MDS Alert

ADL Coding:

These Pivotal Moves Will Keep Residents' Transfer Scores On Track

Transfer this know-how to your team and watch ADL accuracy gleam.

Miscoding transfers pulls the RUGs out from under your SNF's bottom line and can lead to an inaccurate estimation of a resident's rehab or restorative potential and needs.

Undercoding, of course, tends to be more the norm and can cost your facility thousands of dollars a month.

Goal: Hone your coding skills to prevent miscoding in either direction. Read on to find out how.

Know before you code: Transfer involves how the resident moves between surfaces, i.e., to and from the bed, chair, wheelchair, standing position, according to the RAI user's manual. Exclude from this definition movement to/from bath or toilet, which is covered under toilet use and bathing.

Always double-check scores of limited assistance and a one-person assist. CNAs and nurses should know that if they bear any part of the resident's weight during a transfer, you count that toward extensive assistance. By contrast, limited assistance involves guided maneuvering where you don't bear any of the resident's weight, says Christine Twombly, RAC, a consultant with Reingruber & Company in St. Petersburg, FL. Limited assistance is what therapy calls contact guard, that is, light touch, she adds.

Beware: ADL flow sheets that ask CNAs to code the most help they provided during the shift, such as extensive assistance -- but not the frequency of that help -- can derail ADL accuracy, cautions Sheri Kennedy, RN, BA, MSEd, president of Knowledge Solutions.

Invariably, support provided for transfers is most commonly miscoded, says Nathan Lake, RN, MSHA, an MDS and long-term care expert in Seattle. If the resident requires a two-person assist even once during the lookback, say on the night shift, you must code that for support in Column B, he emphasizes.
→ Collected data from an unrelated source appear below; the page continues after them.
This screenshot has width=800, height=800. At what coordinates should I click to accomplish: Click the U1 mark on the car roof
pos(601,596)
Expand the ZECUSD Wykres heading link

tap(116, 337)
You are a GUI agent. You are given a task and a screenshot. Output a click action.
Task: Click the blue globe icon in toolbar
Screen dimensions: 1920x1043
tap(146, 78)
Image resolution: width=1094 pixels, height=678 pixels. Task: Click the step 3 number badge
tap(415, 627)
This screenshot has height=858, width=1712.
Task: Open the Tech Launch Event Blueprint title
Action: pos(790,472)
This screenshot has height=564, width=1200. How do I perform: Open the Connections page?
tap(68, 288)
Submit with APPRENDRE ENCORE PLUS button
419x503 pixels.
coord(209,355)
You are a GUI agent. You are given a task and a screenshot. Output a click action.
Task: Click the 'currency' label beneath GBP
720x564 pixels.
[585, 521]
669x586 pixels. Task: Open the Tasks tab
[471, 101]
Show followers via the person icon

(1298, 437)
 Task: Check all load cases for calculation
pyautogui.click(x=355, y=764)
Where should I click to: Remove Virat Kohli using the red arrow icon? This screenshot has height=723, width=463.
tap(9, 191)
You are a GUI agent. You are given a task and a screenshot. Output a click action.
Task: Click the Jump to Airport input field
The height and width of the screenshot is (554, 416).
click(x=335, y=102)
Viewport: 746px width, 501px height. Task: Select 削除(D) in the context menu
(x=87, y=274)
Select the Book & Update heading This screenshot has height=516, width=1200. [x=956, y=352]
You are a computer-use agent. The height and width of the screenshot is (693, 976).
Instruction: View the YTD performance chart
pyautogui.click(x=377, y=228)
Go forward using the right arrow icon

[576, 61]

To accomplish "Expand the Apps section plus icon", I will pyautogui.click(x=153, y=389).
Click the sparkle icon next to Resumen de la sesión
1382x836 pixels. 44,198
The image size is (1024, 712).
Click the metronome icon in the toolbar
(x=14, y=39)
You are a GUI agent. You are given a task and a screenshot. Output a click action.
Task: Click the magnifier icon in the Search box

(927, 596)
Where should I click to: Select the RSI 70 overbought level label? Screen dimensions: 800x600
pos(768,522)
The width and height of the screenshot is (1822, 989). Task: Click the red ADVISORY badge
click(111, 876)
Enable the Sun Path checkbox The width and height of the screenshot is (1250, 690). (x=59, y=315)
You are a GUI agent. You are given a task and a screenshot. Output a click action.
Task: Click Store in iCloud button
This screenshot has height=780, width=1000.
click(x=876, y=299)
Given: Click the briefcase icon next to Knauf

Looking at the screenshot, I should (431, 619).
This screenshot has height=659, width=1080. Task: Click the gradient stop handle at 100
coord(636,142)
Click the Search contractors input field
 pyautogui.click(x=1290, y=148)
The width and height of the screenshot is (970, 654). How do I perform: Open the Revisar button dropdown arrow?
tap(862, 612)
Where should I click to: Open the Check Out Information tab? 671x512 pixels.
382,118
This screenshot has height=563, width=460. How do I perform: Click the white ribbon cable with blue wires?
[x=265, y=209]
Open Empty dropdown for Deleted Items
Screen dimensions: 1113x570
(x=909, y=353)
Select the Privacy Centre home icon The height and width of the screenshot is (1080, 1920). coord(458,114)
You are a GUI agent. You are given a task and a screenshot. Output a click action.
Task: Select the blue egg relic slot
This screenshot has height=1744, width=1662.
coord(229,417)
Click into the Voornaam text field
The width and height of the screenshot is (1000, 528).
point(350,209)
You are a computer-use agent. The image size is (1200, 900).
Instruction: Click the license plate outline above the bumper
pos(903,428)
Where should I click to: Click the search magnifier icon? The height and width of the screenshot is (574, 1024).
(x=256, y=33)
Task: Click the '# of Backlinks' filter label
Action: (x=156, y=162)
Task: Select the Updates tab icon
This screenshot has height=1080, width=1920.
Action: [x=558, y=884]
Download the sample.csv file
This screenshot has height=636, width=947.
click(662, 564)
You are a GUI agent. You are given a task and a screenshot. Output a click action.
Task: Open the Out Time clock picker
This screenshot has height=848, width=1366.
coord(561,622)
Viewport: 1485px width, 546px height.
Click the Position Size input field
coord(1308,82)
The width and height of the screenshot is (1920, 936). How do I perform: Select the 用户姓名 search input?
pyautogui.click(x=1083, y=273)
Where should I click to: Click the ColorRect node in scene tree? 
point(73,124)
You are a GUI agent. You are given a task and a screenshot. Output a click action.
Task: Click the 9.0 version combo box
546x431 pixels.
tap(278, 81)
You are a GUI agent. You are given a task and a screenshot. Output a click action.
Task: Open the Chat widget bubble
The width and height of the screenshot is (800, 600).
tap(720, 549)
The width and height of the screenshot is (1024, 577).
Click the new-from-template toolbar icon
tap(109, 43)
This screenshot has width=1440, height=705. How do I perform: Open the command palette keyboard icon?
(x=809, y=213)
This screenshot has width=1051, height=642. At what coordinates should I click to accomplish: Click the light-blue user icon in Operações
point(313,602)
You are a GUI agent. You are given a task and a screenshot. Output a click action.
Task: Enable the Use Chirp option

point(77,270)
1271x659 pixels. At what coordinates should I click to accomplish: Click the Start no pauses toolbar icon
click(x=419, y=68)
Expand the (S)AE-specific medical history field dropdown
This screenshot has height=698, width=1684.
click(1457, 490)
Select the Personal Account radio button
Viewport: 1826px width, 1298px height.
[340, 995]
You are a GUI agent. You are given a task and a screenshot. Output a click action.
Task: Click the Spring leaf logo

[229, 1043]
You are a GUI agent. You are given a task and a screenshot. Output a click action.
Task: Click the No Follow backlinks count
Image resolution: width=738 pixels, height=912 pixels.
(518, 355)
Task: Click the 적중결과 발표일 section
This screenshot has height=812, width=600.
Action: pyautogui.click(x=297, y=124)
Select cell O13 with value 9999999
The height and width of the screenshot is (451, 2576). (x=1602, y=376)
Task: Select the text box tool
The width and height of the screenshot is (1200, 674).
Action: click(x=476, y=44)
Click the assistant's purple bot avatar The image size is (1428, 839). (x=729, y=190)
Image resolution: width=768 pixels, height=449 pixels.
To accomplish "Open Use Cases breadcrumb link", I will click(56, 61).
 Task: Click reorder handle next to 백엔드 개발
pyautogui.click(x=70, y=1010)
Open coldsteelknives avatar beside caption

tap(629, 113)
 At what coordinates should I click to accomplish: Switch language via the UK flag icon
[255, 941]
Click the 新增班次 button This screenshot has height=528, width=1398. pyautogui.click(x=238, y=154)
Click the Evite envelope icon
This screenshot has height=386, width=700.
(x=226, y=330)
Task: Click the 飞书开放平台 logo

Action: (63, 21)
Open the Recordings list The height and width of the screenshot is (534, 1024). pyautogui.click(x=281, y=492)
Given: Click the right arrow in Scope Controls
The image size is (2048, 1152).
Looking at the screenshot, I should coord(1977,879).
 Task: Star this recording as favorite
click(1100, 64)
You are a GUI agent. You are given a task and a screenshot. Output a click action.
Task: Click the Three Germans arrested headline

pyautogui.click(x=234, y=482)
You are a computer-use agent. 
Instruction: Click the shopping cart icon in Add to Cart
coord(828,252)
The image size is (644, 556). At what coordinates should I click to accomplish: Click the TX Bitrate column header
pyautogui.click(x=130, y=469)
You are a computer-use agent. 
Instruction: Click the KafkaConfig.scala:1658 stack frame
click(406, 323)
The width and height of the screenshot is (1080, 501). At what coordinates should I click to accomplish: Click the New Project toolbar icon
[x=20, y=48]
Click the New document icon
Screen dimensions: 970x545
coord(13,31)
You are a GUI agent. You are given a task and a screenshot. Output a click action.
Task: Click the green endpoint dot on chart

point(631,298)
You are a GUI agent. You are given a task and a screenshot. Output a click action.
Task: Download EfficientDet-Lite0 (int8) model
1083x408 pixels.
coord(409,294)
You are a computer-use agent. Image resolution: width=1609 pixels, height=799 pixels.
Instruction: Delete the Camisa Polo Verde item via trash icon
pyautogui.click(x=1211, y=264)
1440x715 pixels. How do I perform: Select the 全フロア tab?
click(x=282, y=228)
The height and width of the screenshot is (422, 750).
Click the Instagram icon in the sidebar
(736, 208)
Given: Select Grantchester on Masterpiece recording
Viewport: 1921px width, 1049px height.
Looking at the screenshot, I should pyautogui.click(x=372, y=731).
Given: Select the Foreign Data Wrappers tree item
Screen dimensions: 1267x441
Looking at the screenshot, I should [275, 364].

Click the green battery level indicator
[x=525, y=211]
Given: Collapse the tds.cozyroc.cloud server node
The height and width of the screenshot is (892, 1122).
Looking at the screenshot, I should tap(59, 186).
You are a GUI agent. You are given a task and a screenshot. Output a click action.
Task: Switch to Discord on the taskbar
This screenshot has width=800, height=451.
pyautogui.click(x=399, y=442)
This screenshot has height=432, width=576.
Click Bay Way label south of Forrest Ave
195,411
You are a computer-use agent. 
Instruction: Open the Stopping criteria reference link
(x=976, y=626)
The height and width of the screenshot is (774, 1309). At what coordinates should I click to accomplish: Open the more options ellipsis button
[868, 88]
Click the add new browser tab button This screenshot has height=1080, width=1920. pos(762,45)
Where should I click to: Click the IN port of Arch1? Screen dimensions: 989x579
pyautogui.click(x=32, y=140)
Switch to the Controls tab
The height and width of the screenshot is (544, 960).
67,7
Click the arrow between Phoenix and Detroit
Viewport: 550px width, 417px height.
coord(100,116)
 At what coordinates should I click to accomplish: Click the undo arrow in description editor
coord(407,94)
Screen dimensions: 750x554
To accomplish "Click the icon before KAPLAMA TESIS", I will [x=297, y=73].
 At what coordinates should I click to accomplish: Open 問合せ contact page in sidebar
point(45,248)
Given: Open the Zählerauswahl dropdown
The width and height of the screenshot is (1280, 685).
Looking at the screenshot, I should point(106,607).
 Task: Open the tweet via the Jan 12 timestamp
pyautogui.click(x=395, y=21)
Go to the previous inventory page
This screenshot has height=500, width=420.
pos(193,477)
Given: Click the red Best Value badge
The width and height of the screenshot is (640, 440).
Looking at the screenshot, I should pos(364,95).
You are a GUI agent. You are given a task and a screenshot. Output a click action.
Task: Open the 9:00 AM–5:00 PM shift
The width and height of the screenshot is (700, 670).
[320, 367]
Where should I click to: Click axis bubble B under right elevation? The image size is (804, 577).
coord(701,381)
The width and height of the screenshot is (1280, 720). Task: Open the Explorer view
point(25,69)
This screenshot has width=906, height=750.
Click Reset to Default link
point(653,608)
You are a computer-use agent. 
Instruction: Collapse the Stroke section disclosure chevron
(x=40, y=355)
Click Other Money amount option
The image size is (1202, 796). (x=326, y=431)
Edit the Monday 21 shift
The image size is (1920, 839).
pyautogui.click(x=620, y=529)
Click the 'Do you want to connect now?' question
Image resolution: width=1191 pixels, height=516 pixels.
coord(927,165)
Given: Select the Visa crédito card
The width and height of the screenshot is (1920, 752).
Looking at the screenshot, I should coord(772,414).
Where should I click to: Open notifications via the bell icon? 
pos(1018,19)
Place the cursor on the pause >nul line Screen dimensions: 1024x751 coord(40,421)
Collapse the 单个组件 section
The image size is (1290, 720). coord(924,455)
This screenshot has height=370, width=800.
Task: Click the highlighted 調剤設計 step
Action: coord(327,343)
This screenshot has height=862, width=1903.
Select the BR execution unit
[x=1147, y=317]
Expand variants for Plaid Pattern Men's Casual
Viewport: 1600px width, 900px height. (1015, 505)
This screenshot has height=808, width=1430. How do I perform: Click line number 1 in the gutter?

Don't let Hoyer lifts inflate coding. "People sometimes want to code a two-person assist when they use a Hoyer lift, regardless if they have one or two staff persons helping with the lift," observes Gail Robison, RN, RAC-C, a consultant with Boyer and Associates in Brookfield, WI. But you should code the actual staff utilization, she says. "So if only one person assists the resident to transfer using a lift, then you code a one-person assist. If the facility's policy is to use two persons, then you code two."

Know the coding ropes for total dependence. To code total dependence, the resident can't have assisted with any of the ADL throughout the entire lookback, which requires 24/7 tracking. Total dependence may occur if the person is always transferred using a Hoyer lift -- or if he's on weight-bearing restriction after surgery, for example, and fully dependent on staff to transfer as a result, says Evonne Fillinger, RN, RAC-C, also with Boyer and Associates. Or the person may have suffered a severe stroke and is totally dependent on staff to get him out of the bed. "In that case, you'll usually see all the ADLs are 4 because he's unable to do any portion of them," she adds.

Exception: When the resident transfers using a stand-up lift, he is doing some portion of the transfer, which requires upper-body strength to perform, says Fillinger. "So you can't code total dependence in that case even if the person always requires use of the stand-up lift."

Compare transfer scores to toileting. "In coding transfers, you don't include those that occurred in transferring the resident to the toilet," reminds Patricia Boyer, RN, MSM, NHA, principal of Boyer and Associates. But logically, if the person requires a two-person assist to do that for toileting, he's probably going to need that amount of help to transfer out of the bed, she notes.

Remember: There's no payment difference between a 3 (extensive assistance) and 4 (total dependence) for transfer, toileting and bed mobility, says Twombly. But if the resident coded as 3 or 4 for self-performance had a score of 3 for support (a two-or-more person assist even once), the person will get a higher ADL index, which can result in him going in a higher-paying RUG.

"There is a difference in rehab potential, however, between someone coded as 3 [for extensive assistance] versus 4," Twombly points out. "If the person can do some small aspect of the ADL, the chances are that he can improve function and participate more," she says.